When the TARDIS lands, they find themselves on a cold, windy, snow-covered cliff top with a ring of standing stones. As they look at it, a helicopter rises to cliff level, and soldiers with rifles start to leap out. The soldiers want to know why the Doctor, Rose and Jack are there, so the Doctor pulls out his psychic paper and says that they have orders to be there too. As they are talking, Colonel Levin gets a message that a body (in very bad condition) has been found in the stone circle.

Levin sends someone down to the village (near the submarine base that was abandoned twenty years ago) to fetch a woman named Sofia Barinska, who is the police officer there. She thinks the body is of a boy named Pavel Vahlen, who disappeared the night before. The girl he was thought to be with is still missing. Jack goes with a soldier named Sergeyev to look for her.

Jack and the soldiers fan out in the woods to search, and Jack almost trips over the missing girl. She alive, but her face has become very old, and she is unresponsive. She is helped up, and then Jack supports her out of the woods and back to the circle. Sofia tells them that he name is Valeria Mamentova. She thinks the cause is Vourdulak, a kind of Russian vampire.

They take Valeria and the body to the research institute. There are four people working there: Igor Klebanov (who was there when the base was all but closed down), Alex Minin (who handles that admin side of things, but is hated because he was previously the political officer), and two students who are there as part of their university training, Boris Brodsky & Catherine Kornilova.

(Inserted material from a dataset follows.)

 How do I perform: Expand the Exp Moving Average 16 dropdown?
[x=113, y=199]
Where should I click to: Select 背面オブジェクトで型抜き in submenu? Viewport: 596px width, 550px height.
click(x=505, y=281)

The Doctor asks Rose to check out the village, and see what she can find out, so she rides down with Sofia. The village's power comes from the diesel generators on board the subs, and Nikolai Stresnev keeps them running. After talking to Pavel's parents and checking Sofia's house for messages, she and Rose go to the inn. It is a building that used to be the harbormaster's office, but now functions as an inn, community centre, and town hall.

The Doctor has a sample of one of the standing stones and wants to see what it is made of. He is told by Klebanov to ask Minin, and when he visits, realizes the Minin not only keeps the institute supplied, but finds ways to help the villagers too. He also has all the records for the village, going back for many years, including reports of other deaths. Minin sends the Doctor to see Catherine about a microscope.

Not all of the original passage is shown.